Mlliyet Milliyet Blog Milliyet Blog
 
Facebook Connect
Blog Kategorileri
 

24 Mart '20

 
Kategori
Kültür - Sanat
 

Bir Şiirin Hikayesi

         
 
 
1963-1964 yılında Diyarbakır Erkek İlköğretmen Okulu öğrencisiyim. O yıllarda sene içinde yapılan sınavlar vardı.  Her dersten en az üç sınav.  Not durumun ne olursa olsun yılsonu sınavlarına girmek gerekli idi. İşte bu duygu ve düşüncelerle bir grup arkadaşla birlikte çalışıyor ve yılsonu sınavlarına hazırlanıyorduk. Benimle birlikte arkadaşlarıma yazıyorum:   
 
Rasim Kaya (namı değer Koçi ), Mahmut Çimen, A. Kerim Yeniay ve Fahrettin Özcan’la birlikte kitaplarımızı aldık ve bir pazar günü Diyarbakır dışında bulunan Hava Şehitliğine ittik.  Hava Şehitliği görülmeğe değer bir yer. Şehitliği biraz gezip ve şehitlerimizin ruhlarına birer FATİHA okuduktan sonra şehitleri rahatsız etmeden birer ağacın gölgesinde oturup ders çalışmaya başladık. Hava da oldukça sıcaktı.
 
Bu arada arkadaşlarımdan Rasim Kaya (KOÇİ)  bana seslenerek aynen şöyle dedi:  Senin şair olduğunu biliyoruz. Burada şiirler yazılır.  Haydi göreyim seni”  dedi..   Ben de aynen şöyle dedim: “Sevgili Rasim, ben kendime şair demiyorum.  Keşke şair olabilsem. Biz buraya ders çalışmaya geldik. Birkaç gün sonra yılsonu sınavlarına gireceğiz; onun için ısrar etme” dedim.  Rasim Kaya sözlerini tekrarladı. “Senin notların iyidir, sınıfı başarıyla geçeceğine inanıyorum. Sen şiiri yaz”   diye ısrar etti…
 
 
 
Bunun üzerine ayağa kalktım, mezarlığı şehitliği bir daha gezdim. Ve Hava kuvvetlerimizden bir şehit Hava Pilot’un mezarı başında durdum ve oturdum.  Bir iki Fatiha ve bildiğim duaları okudum. Mübarek ve kahraman şehitlerimizi bir kez daha rahmetle andım.  Elime aldığım bir kurşun kalemle aşağıdaki şiiri yazdım.  Akşam etütte bazı düzeltmeler yaptım ve sabahlayın sınıftaki arkadaşlarıma okudum.

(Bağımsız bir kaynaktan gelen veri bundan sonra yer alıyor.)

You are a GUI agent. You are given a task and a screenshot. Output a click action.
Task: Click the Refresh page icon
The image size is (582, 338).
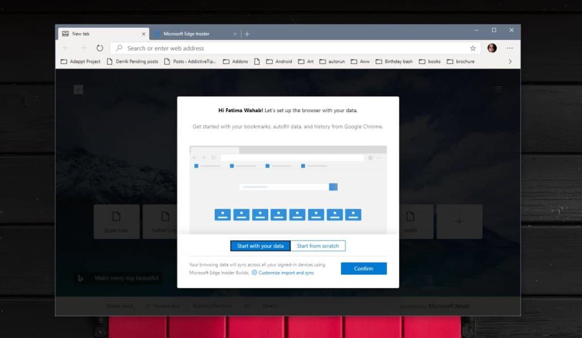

Onların alkışları arasında Rasim Kaya Koçi beni kucaklayarak tebrik etmişlerdi.  Sırasıgelmişken bu  sevgilei   okul arkadaşlarıma   selam ve sevgiler   gönderiyorum...Aradam 66 yıl geçti...Bir yarım asırdan  daha feazla...
 
Şiirimin adı  “ŞEHİTLİK‘ tı ve Diyarbakır Hava Şehitlerine armağan edilmişti.  Şiir Diyarbakır’da yayımlanan Mücadele gazetesinde ve daha sonra birçok seçkilerde, antolojilerde ve dergilerde yer aldı. Ayrıca Ankara ‘da Dünya Yazarlar ve Aydınlar Derneği Başkanı Sayın Osman Baş şehitlere Şiirler adını taşıyan bir Antolojinin hazırlığı içinde olduğunu öğrendim.   Bir de bu şiiri Sayın Osman Baş’a gönderdim. 
 
Bu şiirimin “ŞEHİTLER ANTOLOJİSİNDE” de yer alacağını umuyorum. Tüm Şehitlerimizi rahmetle ve saygıyla anıyor, işte on günlerin anısına yazmış olduğum şiiri sizlerle paylaşmak istiyorum.
 
 
 
                       ŞEHİTLİK
 
                                             Diyarbakır Hava Şehitlerine 
 
Bir bayrak dalgalanır mezarların başında
 
Boynu bükülmüş güller göçenlerin taşında
 
 
 
Şehadet yaldızı var alınlarda, kaşında
 
Şehit giden Mehmetler ilkbaharın yaşında
 
 
 
Bir ateş alev tutmuş her erin sinesinde
 
Erzurum’dan, Edirne’den hep bu toprak içinde
 
 
 
Babadan, yardan ayrı, ağlayan annesinde
 
Taşlarda bir mana var, hepsi de yas içinde 
 
 
 
Arzın mezar taşları birbirini kovalar
 
Yaprağın benzi solmuş, rüzgârda sessizlik var
 
 
 
Ağaçlar kara bağlamış matem içinde duvar
 
Bülbüller ötmez olmuş, göklerde bir hüzün var
 
 
 
Taşlar bir bir yas tuşmuş şehitler yatağında
 
Erler tek yerin değil yurdun dört kucağında
 
 
 
Şehitler ölü değil, yaşar cennet bağında
 
Silinmez al kanları, taşında, toprağında
 
 
 
Arz kürenin üstünde kartallar yükseliyor
 
Göklerde al bayrak var sizleri selamlıyor
 
 
 
Gönüllerde yaşayacak yıkılsa dahi felekler
 
Şehitleri alkışlıyor cennet ki melekler.
 
 
 
                                   Abdülkadir GÜLER
 
                             15 Mayıs 1963- Diyarbakır
 
 
 
Abdülkadir GÜLER
 
24 Mart 2020-  Söke 
 
 
 
 
 
 
 
 
 
 
 
                                
 
 
 
 
 
 
 
 
Toplam blog
: 2227
: 832
Kayıt tarihi
: 27.06.09
 
 

1946 Mardin ili, Kızıltepe ilçesi'nin Esenli köyünde doğmuştur. İlk ve ortaokulu Kızıltepe'de bit..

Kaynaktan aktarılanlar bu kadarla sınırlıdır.